=== Section Start ===

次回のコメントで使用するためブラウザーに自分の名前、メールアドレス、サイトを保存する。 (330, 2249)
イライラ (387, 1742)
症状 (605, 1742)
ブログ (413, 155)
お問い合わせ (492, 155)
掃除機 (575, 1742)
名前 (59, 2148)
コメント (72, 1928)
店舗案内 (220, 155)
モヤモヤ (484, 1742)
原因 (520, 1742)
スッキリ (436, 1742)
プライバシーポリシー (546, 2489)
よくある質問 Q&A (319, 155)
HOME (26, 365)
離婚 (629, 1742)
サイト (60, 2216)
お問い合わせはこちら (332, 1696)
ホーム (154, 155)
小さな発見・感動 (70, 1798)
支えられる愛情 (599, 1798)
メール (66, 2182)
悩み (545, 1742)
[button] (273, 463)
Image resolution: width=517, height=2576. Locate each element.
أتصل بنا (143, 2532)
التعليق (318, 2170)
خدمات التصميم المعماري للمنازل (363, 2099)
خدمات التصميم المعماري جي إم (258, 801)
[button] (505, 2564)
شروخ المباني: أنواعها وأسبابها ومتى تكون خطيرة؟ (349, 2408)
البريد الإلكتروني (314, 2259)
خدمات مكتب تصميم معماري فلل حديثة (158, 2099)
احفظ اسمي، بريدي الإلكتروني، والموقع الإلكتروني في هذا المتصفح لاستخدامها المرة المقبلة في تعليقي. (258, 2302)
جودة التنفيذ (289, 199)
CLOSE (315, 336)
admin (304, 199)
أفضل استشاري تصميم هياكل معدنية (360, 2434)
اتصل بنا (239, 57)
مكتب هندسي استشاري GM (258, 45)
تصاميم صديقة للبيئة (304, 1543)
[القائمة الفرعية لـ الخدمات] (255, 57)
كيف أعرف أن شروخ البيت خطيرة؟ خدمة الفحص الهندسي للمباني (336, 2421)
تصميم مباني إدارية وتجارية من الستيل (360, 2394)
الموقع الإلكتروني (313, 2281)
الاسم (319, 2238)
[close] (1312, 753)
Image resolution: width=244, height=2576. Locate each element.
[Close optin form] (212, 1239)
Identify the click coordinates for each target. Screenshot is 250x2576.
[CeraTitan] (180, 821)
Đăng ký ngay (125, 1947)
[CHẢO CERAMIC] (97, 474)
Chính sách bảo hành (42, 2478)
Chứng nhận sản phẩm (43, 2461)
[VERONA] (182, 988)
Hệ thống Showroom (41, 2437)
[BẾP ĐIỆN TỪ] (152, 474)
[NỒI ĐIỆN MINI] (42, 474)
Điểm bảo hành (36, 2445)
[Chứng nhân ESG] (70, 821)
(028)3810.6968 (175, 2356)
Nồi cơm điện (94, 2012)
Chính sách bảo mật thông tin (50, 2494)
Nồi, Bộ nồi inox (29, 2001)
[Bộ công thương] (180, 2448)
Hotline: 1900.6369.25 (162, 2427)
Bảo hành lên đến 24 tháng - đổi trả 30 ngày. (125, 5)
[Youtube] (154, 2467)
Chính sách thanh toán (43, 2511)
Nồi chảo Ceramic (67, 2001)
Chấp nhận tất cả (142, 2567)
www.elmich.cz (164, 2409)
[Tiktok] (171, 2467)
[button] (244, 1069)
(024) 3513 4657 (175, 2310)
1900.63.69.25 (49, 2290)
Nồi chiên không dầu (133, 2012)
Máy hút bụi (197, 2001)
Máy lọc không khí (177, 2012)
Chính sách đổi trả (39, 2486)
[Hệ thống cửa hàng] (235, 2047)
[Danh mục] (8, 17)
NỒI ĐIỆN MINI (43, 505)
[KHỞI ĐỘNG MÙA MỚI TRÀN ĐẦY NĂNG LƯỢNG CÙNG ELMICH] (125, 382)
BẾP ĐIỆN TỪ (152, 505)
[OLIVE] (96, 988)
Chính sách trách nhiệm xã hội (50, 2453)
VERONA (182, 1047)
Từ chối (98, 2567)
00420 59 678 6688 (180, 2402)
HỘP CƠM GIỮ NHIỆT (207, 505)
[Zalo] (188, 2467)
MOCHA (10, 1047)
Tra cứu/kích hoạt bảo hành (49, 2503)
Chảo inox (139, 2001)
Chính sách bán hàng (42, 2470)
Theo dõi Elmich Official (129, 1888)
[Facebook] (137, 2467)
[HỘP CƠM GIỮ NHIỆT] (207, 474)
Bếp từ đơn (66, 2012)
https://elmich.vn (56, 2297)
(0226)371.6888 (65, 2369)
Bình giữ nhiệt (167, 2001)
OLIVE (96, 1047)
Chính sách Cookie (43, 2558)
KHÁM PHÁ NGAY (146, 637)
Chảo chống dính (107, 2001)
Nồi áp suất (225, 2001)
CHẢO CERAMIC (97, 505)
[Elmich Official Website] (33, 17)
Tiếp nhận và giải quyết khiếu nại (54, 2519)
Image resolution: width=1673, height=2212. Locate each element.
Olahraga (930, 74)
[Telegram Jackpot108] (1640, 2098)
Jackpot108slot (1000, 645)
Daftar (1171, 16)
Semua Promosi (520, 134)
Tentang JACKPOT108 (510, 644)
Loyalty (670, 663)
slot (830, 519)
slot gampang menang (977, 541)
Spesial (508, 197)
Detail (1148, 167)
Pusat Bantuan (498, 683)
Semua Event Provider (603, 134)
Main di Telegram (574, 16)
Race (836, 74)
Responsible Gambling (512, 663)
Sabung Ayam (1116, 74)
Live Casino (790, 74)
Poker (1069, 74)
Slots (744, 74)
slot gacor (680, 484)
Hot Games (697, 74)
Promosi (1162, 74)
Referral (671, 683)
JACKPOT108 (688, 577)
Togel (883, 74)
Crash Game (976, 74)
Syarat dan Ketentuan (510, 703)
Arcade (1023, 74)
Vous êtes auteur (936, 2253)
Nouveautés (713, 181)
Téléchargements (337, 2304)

=== Section End ===

PROBLEM DESCRIPTION:
Reproduce the entries above exactly, but only the lines between the line holding "Pusat Bantuan (498, 683)" and the line holding "Vous êtes auteur (936, 2253)", inclusive.

EXPECTED OUTPUT:
Pusat Bantuan (498, 683)
Semua Event Provider (603, 134)
Main di Telegram (574, 16)
Race (836, 74)
Responsible Gambling (512, 663)
Sabung Ayam (1116, 74)
Live Casino (790, 74)
Poker (1069, 74)
Slots (744, 74)
slot gacor (680, 484)
Hot Games (697, 74)
Promosi (1162, 74)
Referral (671, 683)
JACKPOT108 (688, 577)
Togel (883, 74)
Crash Game (976, 74)
Syarat dan Ketentuan (510, 703)
Arcade (1023, 74)
Vous êtes auteur (936, 2253)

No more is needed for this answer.